■ **Entries shown**:
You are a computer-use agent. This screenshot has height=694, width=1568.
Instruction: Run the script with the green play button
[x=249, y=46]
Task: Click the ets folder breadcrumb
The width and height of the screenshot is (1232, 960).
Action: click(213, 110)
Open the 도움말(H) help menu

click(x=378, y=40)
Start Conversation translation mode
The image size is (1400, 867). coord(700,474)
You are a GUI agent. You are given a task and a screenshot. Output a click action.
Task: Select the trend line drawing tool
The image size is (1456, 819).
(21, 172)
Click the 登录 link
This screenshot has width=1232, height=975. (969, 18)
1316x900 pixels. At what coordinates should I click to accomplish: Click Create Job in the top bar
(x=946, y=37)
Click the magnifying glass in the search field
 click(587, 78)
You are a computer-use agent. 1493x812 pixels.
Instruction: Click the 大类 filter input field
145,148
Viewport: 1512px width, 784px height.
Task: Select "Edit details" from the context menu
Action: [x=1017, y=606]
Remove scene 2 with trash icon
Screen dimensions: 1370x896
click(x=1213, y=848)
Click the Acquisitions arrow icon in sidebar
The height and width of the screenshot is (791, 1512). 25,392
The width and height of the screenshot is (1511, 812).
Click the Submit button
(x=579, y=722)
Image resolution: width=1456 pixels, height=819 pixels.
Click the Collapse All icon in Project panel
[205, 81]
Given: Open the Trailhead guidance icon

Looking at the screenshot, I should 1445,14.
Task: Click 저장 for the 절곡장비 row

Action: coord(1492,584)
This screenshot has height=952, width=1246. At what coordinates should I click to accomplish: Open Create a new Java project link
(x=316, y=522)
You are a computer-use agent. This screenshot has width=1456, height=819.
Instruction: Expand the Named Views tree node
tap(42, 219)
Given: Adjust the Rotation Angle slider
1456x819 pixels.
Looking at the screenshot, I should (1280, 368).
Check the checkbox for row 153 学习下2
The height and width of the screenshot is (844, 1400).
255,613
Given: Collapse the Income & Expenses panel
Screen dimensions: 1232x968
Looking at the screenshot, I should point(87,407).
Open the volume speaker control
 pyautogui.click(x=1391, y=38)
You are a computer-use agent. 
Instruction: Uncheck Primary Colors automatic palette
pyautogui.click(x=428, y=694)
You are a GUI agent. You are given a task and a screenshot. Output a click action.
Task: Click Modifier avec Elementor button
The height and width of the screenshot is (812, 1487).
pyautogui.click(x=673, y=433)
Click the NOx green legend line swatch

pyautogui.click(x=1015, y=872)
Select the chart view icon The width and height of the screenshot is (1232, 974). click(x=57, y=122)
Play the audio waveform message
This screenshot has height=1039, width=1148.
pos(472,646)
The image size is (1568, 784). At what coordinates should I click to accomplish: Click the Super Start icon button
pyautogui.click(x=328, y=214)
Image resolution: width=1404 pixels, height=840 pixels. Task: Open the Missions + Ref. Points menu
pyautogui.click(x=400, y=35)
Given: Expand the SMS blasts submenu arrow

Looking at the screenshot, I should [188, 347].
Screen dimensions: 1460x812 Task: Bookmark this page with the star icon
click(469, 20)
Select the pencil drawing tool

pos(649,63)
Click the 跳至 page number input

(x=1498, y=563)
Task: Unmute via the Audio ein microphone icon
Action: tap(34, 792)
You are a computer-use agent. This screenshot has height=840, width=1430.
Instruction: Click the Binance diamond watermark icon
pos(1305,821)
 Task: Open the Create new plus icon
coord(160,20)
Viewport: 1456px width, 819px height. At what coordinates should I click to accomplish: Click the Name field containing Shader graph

■ **Work order**:
Each of the lines above must appear again, unchanged.

■ **Solution for this problem**:
You are a computer-use agent. This screenshot has height=694, width=1568.
Instruction: Run the script with the green play button
[x=249, y=46]
Task: Click the ets folder breadcrumb
The width and height of the screenshot is (1232, 960).
Action: click(213, 110)
Open the 도움말(H) help menu

click(x=378, y=40)
Start Conversation translation mode
The image size is (1400, 867). coord(700,474)
You are a GUI agent. You are given a task and a screenshot. Output a click action.
Task: Select the trend line drawing tool
The image size is (1456, 819).
(21, 172)
Click the 登录 link
This screenshot has width=1232, height=975. (969, 18)
1316x900 pixels. At what coordinates should I click to accomplish: Click Create Job in the top bar
(x=946, y=37)
Click the magnifying glass in the search field
 click(587, 78)
You are a computer-use agent. 1493x812 pixels.
Instruction: Click the 大类 filter input field
145,148
Viewport: 1512px width, 784px height.
Task: Select "Edit details" from the context menu
Action: [x=1017, y=606]
Remove scene 2 with trash icon
Screen dimensions: 1370x896
click(x=1213, y=848)
Click the Acquisitions arrow icon in sidebar
The height and width of the screenshot is (791, 1512). 25,392
The width and height of the screenshot is (1511, 812).
Click the Submit button
(x=579, y=722)
Image resolution: width=1456 pixels, height=819 pixels.
Click the Collapse All icon in Project panel
[205, 81]
Given: Open the Trailhead guidance icon

Looking at the screenshot, I should 1445,14.
Task: Click 저장 for the 절곡장비 row

Action: coord(1492,584)
This screenshot has height=952, width=1246. At what coordinates should I click to accomplish: Open Create a new Java project link
(x=316, y=522)
You are a computer-use agent. This screenshot has width=1456, height=819.
Instruction: Expand the Named Views tree node
tap(42, 219)
Given: Adjust the Rotation Angle slider
1456x819 pixels.
Looking at the screenshot, I should (1280, 368).
Check the checkbox for row 153 学习下2
The height and width of the screenshot is (844, 1400).
255,613
Given: Collapse the Income & Expenses panel
Screen dimensions: 1232x968
Looking at the screenshot, I should point(87,407).
Open the volume speaker control
 pyautogui.click(x=1391, y=38)
You are a computer-use agent. 
Instruction: Uncheck Primary Colors automatic palette
pyautogui.click(x=428, y=694)
You are a GUI agent. You are given a task and a screenshot. Output a click action.
Task: Click Modifier avec Elementor button
The height and width of the screenshot is (812, 1487).
pyautogui.click(x=673, y=433)
Click the NOx green legend line swatch

pyautogui.click(x=1015, y=872)
Select the chart view icon The width and height of the screenshot is (1232, 974). click(x=57, y=122)
Play the audio waveform message
This screenshot has height=1039, width=1148.
pos(472,646)
The image size is (1568, 784). At what coordinates should I click to accomplish: Click the Super Start icon button
pyautogui.click(x=328, y=214)
Image resolution: width=1404 pixels, height=840 pixels. Task: Open the Missions + Ref. Points menu
pyautogui.click(x=400, y=35)
Given: Expand the SMS blasts submenu arrow

Looking at the screenshot, I should [188, 347].
Screen dimensions: 1460x812 Task: Bookmark this page with the star icon
click(469, 20)
Select the pencil drawing tool

pos(649,63)
Click the 跳至 page number input

(x=1498, y=563)
Task: Unmute via the Audio ein microphone icon
Action: tap(34, 792)
You are a computer-use agent. This screenshot has height=840, width=1430.
Instruction: Click the Binance diamond watermark icon
pos(1305,821)
 Task: Open the Create new plus icon
coord(160,20)
Viewport: 1456px width, 819px height. At what coordinates should I click to accomplish: Click the Name field containing Shader graph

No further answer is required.